A produção global de plástico cresce mais do que a de qualquer outro material, tendo quadruplicado nos últimos 30 anos e com expectativa de dobrar até 2060. Atualmente, são descartadas 450 milhões de toneladas de plástico anualmente.
Quase 40% desses resíduos acabam em lixões ou na natureza, enquanto apenas 9% do plástico descartado é reciclado. O restante é incinerado, enterrado ou disperso no ambiente, gerando poluentes químicos que contaminam o ar, o solo e a água, além de produzirem gases de efeito estufa que contribuem para a crise climática. Microplásticos, pequenos fragmentos de plástico, já foram encontrados em sangue, leite e até no cérebro humano.

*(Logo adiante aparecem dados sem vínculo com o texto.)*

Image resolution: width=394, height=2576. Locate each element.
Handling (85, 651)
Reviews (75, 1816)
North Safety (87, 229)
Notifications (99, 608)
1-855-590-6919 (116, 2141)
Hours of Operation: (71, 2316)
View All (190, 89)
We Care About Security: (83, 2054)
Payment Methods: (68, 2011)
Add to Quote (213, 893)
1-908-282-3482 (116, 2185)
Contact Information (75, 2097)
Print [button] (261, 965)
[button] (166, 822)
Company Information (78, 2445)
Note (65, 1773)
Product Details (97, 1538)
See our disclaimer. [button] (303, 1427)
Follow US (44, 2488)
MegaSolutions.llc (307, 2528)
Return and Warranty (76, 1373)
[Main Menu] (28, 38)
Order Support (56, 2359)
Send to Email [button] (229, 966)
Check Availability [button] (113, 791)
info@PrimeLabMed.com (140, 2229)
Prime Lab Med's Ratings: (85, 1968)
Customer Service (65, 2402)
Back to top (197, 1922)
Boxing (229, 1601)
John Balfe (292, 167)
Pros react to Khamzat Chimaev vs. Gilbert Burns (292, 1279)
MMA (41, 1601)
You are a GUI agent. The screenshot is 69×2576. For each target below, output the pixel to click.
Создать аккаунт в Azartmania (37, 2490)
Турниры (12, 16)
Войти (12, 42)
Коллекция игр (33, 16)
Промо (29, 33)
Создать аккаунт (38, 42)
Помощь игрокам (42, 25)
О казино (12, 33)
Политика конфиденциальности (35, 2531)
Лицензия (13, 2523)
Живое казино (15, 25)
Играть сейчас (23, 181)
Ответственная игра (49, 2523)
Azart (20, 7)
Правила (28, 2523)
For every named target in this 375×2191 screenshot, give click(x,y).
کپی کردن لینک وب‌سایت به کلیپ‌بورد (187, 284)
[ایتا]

A questão da poluição plástica também entrou na pauta da Organização das Nações Unidas, que prevê um Tratado Global de Combate à Poluição Plástica ainda este ano, apesar das resistências de países produtores de petróleo. Esse cenário envolve complexas questões técnicas, como as diversas propriedades e aditivos dos diferentes tipos de plástico, que influenciam diretamente nas nossas escolhas e práticas cotidianas.